Very interesting. I have long thought that Pale Fire’s  IPH was an echo of “Theosophist” and that a critique of Theosophy and Spiritualism is implicit  in much of VNs writings. It is clear that Wilcox and her husband were very interested in Theosophy and for those who suspect that VNs control extends beyond the grave into the metatextual world of Wikipedia, here is an entry found under Ella Wheeler Wilcox:

Cordula’s Web---features illustrated poems by Ella Wheeler Wilcox

 

---Suellen

 


From: Vladimir Nabokov Forum [mailto:NABOKV-L@LISTSERV.UCSB.EDU] On Behalf Of Matthew Roth
Sent: Friday, December 07, 2007 10:14 AM
To: NABOKV-L@LISTSERV.UCSB.EDU
Subject: [NABOKV-L] THOUGHTS: Ella Wheeler Wilcox in SM and PF (?)

 

Maureen Johnston's query about "miserable concoction" caused me to read more closely section 5 of Ch. 11 of SM. I was surprised to find there a reference to Ella Wheeler Wilcox. VN says that as a youth he was subjected to "lots of stuff by Ella Wheeler Wilcox."  This surprised me because, just two days prior, I spent a bit of time trying to figure out if VN ever read or even knew of Ella Wheeler Wilcox. In particular, I'd been reading the last section of Wilcox's memoir The Worlds and I (1918), in which Wheeler talks about her attempts to contact the spirit of her late husband. The view and language seemed similar to old John Shade, or so it seemed to me. So...now that I see that VN did indeed know of her work (her poems, at least), I will venture the possibility that Mrs. Wilcox does indeed make a cameo appearance in Shade's poem. 

 

Three parallels:

 

Shade: "For as we know from dreams it is so hard / To speak of our dear dead!" (589-590)

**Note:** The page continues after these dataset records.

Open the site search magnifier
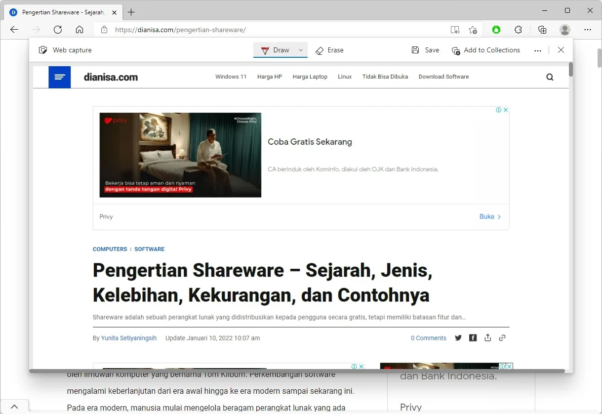This screenshot has width=602, height=414. pyautogui.click(x=550, y=77)
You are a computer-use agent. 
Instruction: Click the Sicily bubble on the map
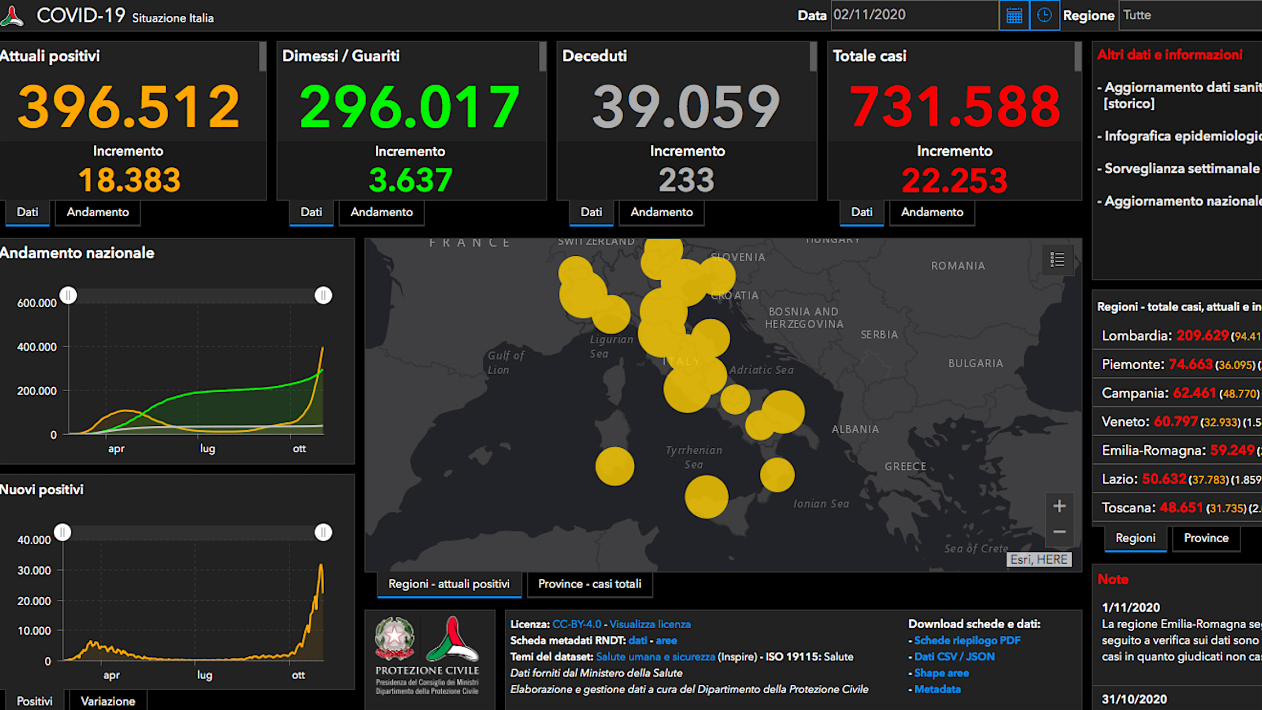706,497
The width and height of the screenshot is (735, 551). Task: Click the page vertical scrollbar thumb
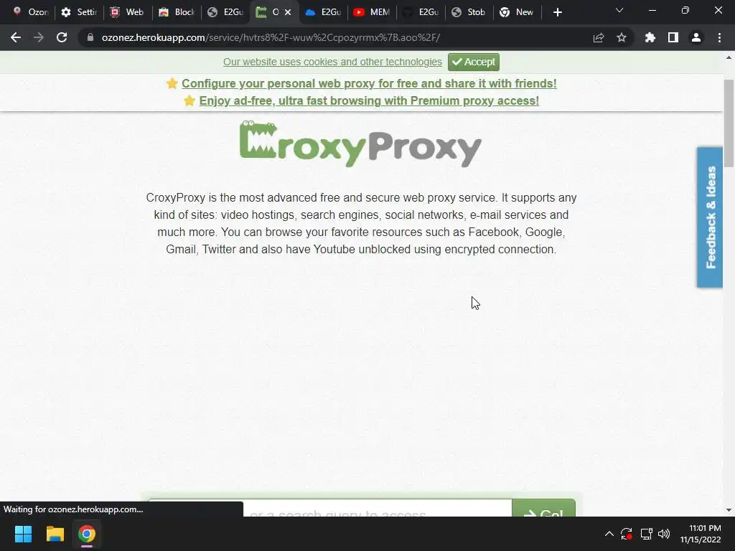(x=729, y=123)
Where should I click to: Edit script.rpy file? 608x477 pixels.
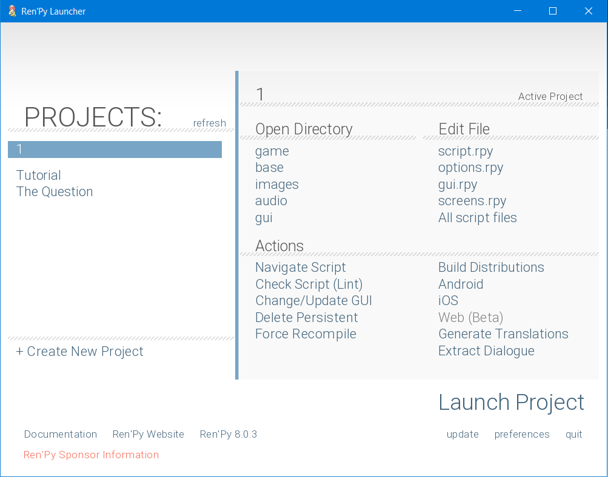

Wilcox: "The effort to obtain communication with our dear dead should begin with prayer and supplication..." (408)

 

Shade: "I'm reasonably sure that we survive / And that somewhere my darling is alive..." (977-78)

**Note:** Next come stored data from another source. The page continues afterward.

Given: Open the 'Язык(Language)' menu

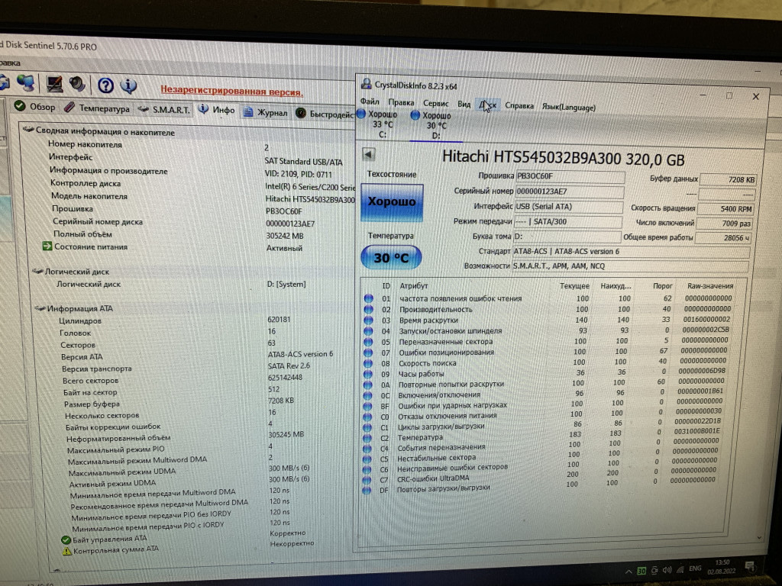Looking at the screenshot, I should coord(568,107).
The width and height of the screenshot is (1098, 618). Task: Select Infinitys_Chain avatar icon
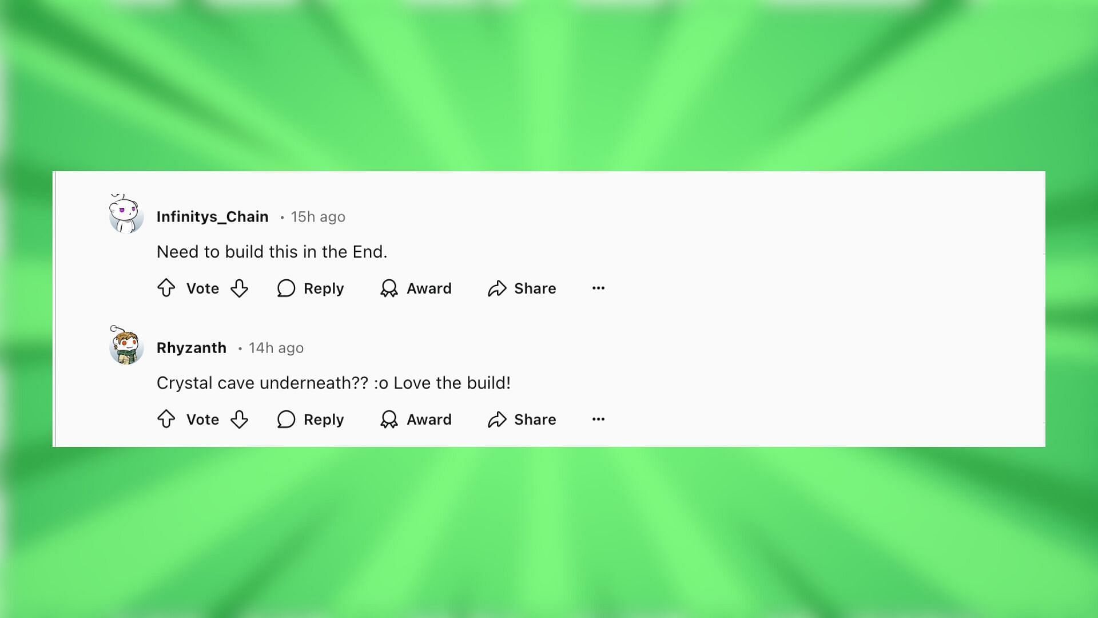pos(125,216)
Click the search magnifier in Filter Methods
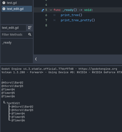Viewport: 122px width, 132px height. click(x=30, y=35)
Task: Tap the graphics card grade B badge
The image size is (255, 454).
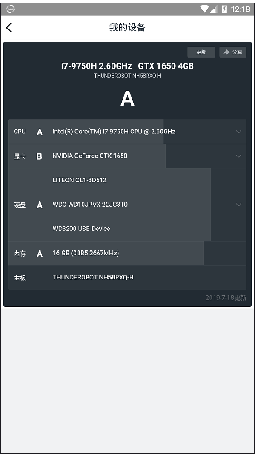Action: click(39, 156)
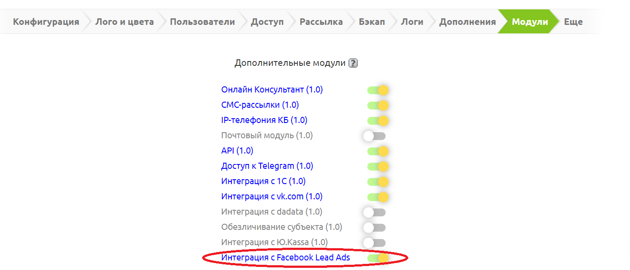
Task: Go to the Пользователи tab
Action: pos(202,22)
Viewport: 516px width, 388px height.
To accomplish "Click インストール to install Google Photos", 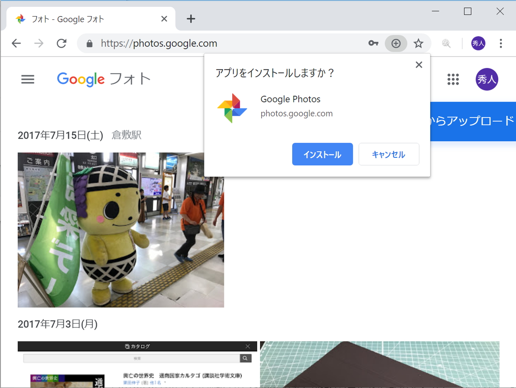I will click(x=322, y=154).
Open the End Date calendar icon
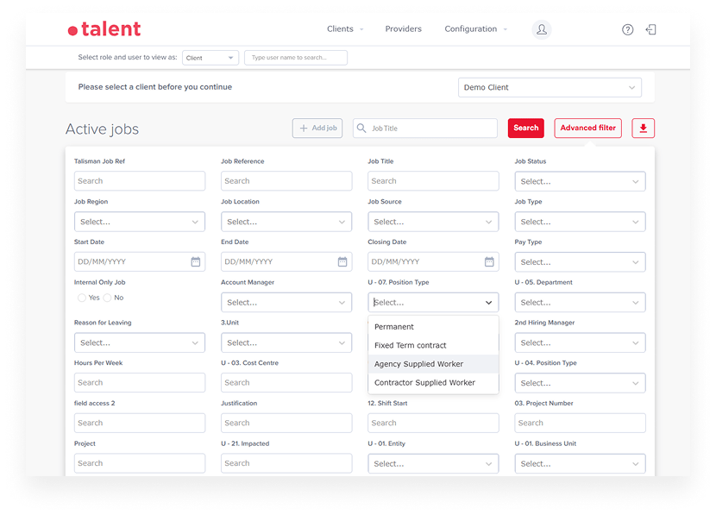Viewport: 716px width, 515px height. [x=342, y=262]

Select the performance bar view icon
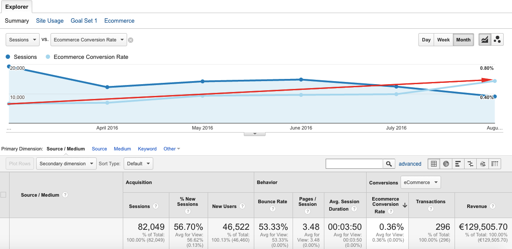(458, 164)
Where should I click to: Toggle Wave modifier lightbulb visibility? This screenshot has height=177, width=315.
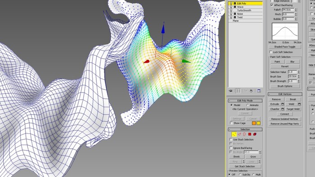click(x=231, y=7)
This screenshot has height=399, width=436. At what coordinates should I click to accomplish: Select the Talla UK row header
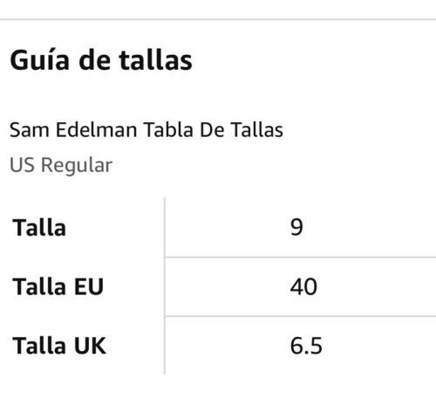tap(59, 346)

Wilcox: "Somewhere beyond all this I believed my Robert was living..." (347)

 

Shade: "A medium smuggled in / Pale jellies and a floating mandolin." (639-40)

Wilcox: Here is a picture of Wilcox with her beloved mandolin: http://books.google.com/books?id=BBJIU0v_gyUC&printsec=frontcover#PPT23,M1

 

Of these parallels, I think the last is most definitive, unless of course there is another good reason to have a mandolin there.